Sunday, June 16, 2024

Solilokui: Kumpulan Esei Sastra

Judul: Solilokui: Kumpulan Esei Sastra
Penulis: Budi Darma
Tebal: 100 halaman Paperback
Terbit: Mei 1984 
Penerbit: Gramedia


Solilokui, sebagaimana judulnya, lebih mirip kumpulan ungkapan hati dan pikiran Budi Darma seorang diri. Pandangan kritisnya akan beragam fenomena yang menjamur di dunia kesusastreaan Indonesia antara tahun 1960an sampai 1980an. Kumpulan tulisan ini sendiri adalah hasil dari beberapa esai dan tulisan beliau pada kurun masa itu, sehingga bisa dimaklumi kalau temanya beragam, agak melompat-lompat, tumpang tindih, dan dalam beberapa bagian terasa berbeda. Namun, semua tulisannya masih dalam ranah sastra sehingga masih saling terkait. Terasa juga perjalanan kekritisan beliau, dari yang keras di peruiode mula dan lebih merangkul di era 80-an.

Ada banyak hal menarik yang jadi sorotan beliau, dan uniknya lagi hal-hal itu masih berlaku dan jamak dijumpai saat ini. Salah satunya topik tentang bagaimana seorang pengarang menulis? Tidak tahu, seperti mengalir begitu saja. Jawaban BD ini mirip dengan sastrawan seangkatan. Rata-rata menatakan mereka hanya harus menulis ketika dorongan untuk menulis itu muncul. Bukan pengarang yang menerakkan kata-kata, tapi kata-kata itu yang menggerakkan pengarang utnuk menulis. Dan BD menyebut ini beban, kutukan sebagai seorang pengarang.

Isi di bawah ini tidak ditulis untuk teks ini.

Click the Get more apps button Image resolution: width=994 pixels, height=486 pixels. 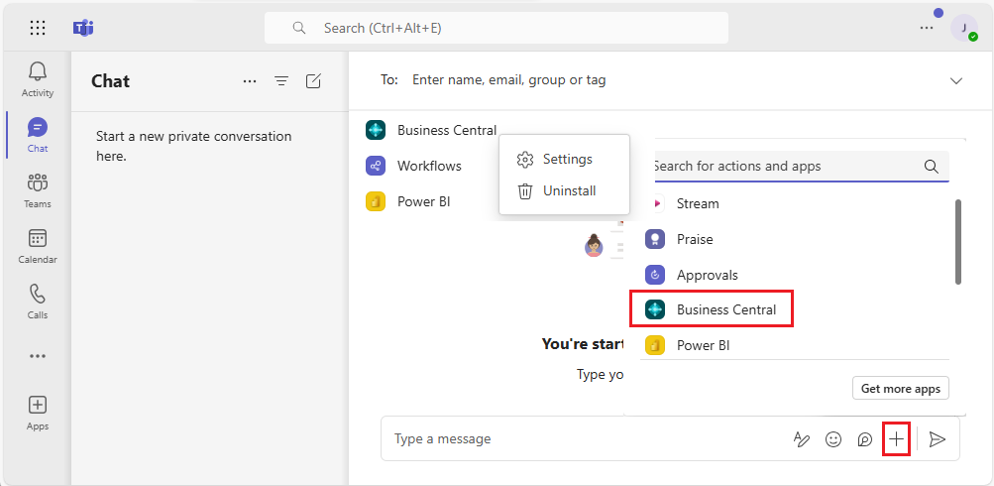[900, 389]
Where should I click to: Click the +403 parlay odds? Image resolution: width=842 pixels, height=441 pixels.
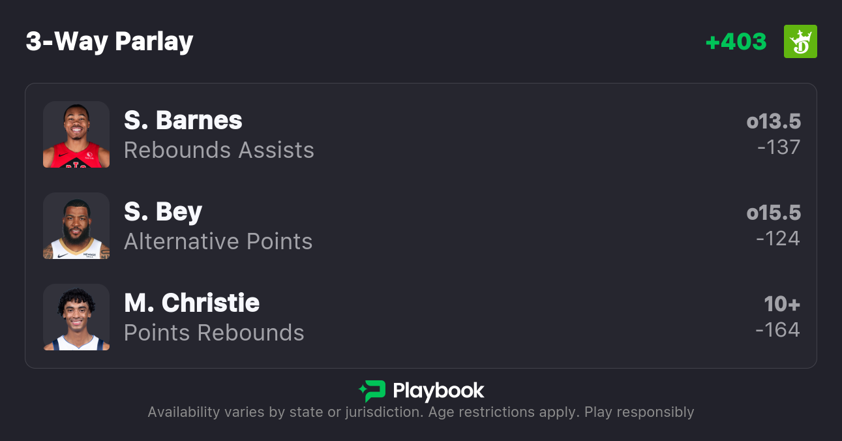(736, 42)
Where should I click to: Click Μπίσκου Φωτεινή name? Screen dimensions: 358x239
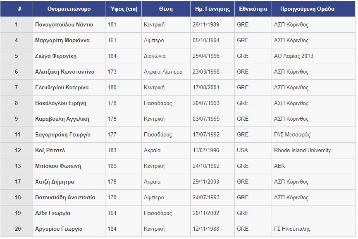point(58,166)
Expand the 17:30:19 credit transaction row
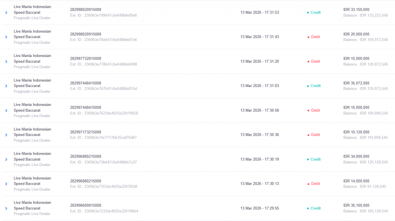Viewport: 395px width, 221px height. pyautogui.click(x=6, y=159)
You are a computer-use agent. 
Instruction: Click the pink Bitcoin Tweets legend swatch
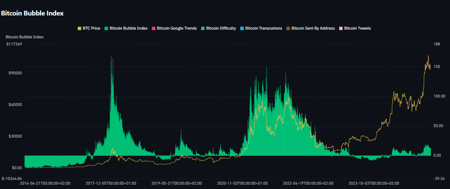coord(341,29)
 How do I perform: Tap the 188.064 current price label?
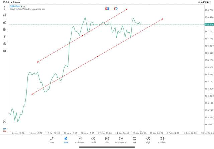209,24

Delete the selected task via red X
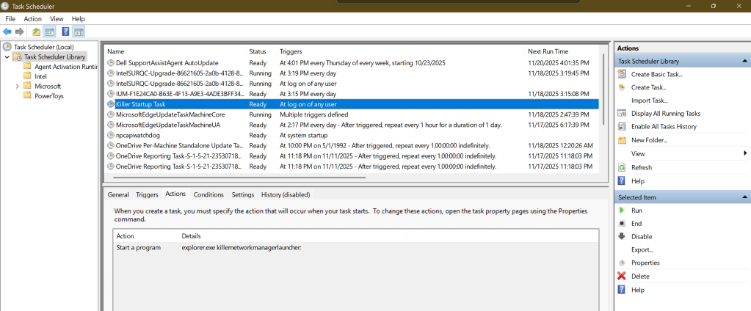tap(639, 277)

“Seorang seniman yang baik mempunyai sikap hidup intelektual, yaitu selalu mencari, selalu mengkaji, dan hidup dengan baik. Sikap hidtip yang demikian inilah yang menunjang kreativitas.” (hlm  20)

Ia bahkan menganalogikan peran tanggung jawab seorang pengarang versus tukang becak. Yang pertama terbebani memikirkan kenyataan dan memberikan refleksi, sementara yang kedua hanyalah beban yang sifatnya duniawi semata. Saya jadi teringat judul skripsi yang diambil oleh salah satu rekan KKN saya di jurusan Sastra Indonesia bertahun silam. Ini memilih tema “menguak proses kreatif di balik penulisan novel sastra berawalan D”. Saat mewawancarai pengarang, teman saya kesulitan karena pengarang hanya menyebut: “Tidak tahu, pokoknya saya menulis yang menulis saja, tau-tau jadi cerita seperti itu.” Persis seperti yang digambarkan Budi Darma. Entah dengan teori analisis apa teman saya akhirnya membedah objek skripsinya itu.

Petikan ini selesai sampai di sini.